Entre os principais avanços promovidos pela Constituição, o artigo 196 é um dos mais celebrados: “A saúde é direito de todos e dever do Estado”. Antes da criação do Sistema Único de Saúde (SUS), apenas os trabalhadores com carteira assinada e sem dívidas com a Previdência Social tinham direito à assistência médica pública. Com a entrada em vigor do novo texto constitucional, a saúde passou a ser um direito garantido pelo Estado a todos os cidadãos – hoje mais de 160 milhões de brasileiros dependem unicamente do sistema.
Olhando em retrospecto, na análise do funcionamento do SUS, algumas particularidades se sobressaem, destaca a cientista política Marta Arretche, da Faculdade de Filosofia, Letras e Ciências Humanas da Universidade de São Paulo (FFLCH-USP). Uma delas está na associação entre o setor público e o privado. Durante a Assembleia Nacional Constituinte, as resistências à implementação do SUS foram superadas a partir de uma aliança entre o Movimento da Reforma Sanitária Brasileira (MRSB), que liderou a campanha pelo acesso universal à saúde, e com o setor privado. “Ao contrário do que ocorreu na maioria dos países que criaram um sistema público de saúde, no Brasil o SUS não compete com o setor privado: o sistema público tornou-se comprador dos serviços particulares, e os médicos podem ser contratados tanto pelo SUS quanto pelas seguradoras privadas”, explica Arretche.

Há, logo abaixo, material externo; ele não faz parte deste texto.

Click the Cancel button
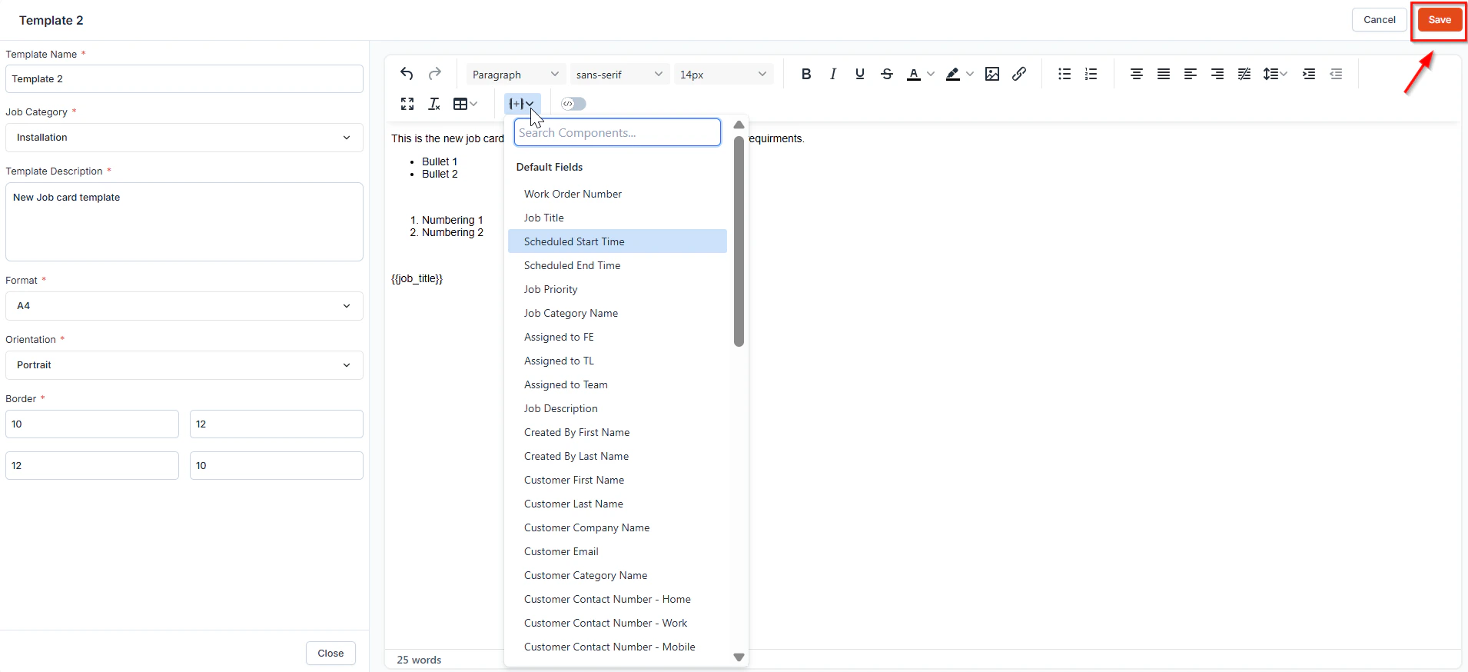Viewport: 1468px width, 672px height. [x=1379, y=20]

Outra singularidade trazida pela Constituição foi a descentralização da gestão das ações e serviços de saúde. Ao Ministério da Saúde, gestor nacional do sistema, cabe atuar como indutor de políticas públicas e transferir recursos para que estados e municípios executem as diretrizes pactuadas. Cercada de incertezas à época de sua instalação, a arquitetura desse arranjo inovador consolidou-se lentamente. “O sistema de saúde tornou-se mesmo universal somente no final dos anos 1990, a partir da Norma Operacional Básica 98, que define melhor a responsabilidade dos municípios, o que permitiu a adesão daqueles que ainda não haviam ingressado no sistema”, diz a pesquisadora.
O financiamento, por sua vez, segue sendo uma das principais preocupações para a sustentabilidade do sistema. As regras constitucionais para transferência de recursos à saúde sofreram modificações nos anos 1990 até a introdução da Emenda Constitucional nº 29, em 2000, que regulamentou as obrigações financeiras da União, estados e municípios para o setor. Em 2018, com um orçamento de aproximadamente R$ 131 bilhões, o Ministério da Saúde continua enfrentando dificuldades para gerir aquele que, na avaliação da Organização Mundial da Saúde (OMS), constitui o maior sistema de saúde universal e gratuito do mundo. “Uma coisa é você criar um texto constitucional dizendo que o cidadão tem direito à saúde”, observa Arretche. “Outra, muito diferente, é o Estado produzir políticas públicas para garantir esses direitos. Por isso, ainda tem sido um enorme desafio viabilizar a promessa de que os brasileiros possam ter acesso a um pacote básico de saúde.”